╭──
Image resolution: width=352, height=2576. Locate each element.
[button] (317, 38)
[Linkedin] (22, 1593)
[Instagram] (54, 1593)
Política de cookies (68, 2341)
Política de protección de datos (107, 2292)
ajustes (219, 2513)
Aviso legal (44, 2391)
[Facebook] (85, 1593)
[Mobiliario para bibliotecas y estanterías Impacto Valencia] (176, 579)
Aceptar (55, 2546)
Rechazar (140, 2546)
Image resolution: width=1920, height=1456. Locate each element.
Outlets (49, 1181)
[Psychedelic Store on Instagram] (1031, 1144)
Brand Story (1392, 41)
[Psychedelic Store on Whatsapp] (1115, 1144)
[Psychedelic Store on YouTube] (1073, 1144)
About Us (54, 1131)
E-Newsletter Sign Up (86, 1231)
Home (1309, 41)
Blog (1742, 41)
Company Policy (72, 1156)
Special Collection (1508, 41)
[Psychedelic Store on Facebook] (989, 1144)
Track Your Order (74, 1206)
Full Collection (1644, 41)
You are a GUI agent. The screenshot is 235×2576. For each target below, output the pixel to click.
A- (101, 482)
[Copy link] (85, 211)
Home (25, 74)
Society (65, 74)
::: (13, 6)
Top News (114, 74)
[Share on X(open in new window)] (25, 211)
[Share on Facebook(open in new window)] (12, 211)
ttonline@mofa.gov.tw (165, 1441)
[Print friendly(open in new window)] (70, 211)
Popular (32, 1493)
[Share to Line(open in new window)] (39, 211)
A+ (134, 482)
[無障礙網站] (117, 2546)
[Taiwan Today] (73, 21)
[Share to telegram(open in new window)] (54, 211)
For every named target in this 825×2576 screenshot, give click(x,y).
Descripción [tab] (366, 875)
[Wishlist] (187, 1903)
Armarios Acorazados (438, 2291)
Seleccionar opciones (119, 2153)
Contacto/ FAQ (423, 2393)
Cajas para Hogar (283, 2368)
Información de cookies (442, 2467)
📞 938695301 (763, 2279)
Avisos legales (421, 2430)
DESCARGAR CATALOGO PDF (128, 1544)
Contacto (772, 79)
╰──
Directions: Write down, word for word, the lines above from the one containing "Home (1309, 41)" through the one containing "[Copy link] (85, 211)", both ends included.

Exercise solution:
Home (1309, 41)
Blog (1742, 41)
Company Policy (72, 1156)
Special Collection (1508, 41)
[Psychedelic Store on Facebook] (989, 1144)
Track Your Order (74, 1206)
Full Collection (1644, 41)
You are a GUI agent. The screenshot is 235×2576. For each target below, output the pixel to click.
A- (101, 482)
[Copy link] (85, 211)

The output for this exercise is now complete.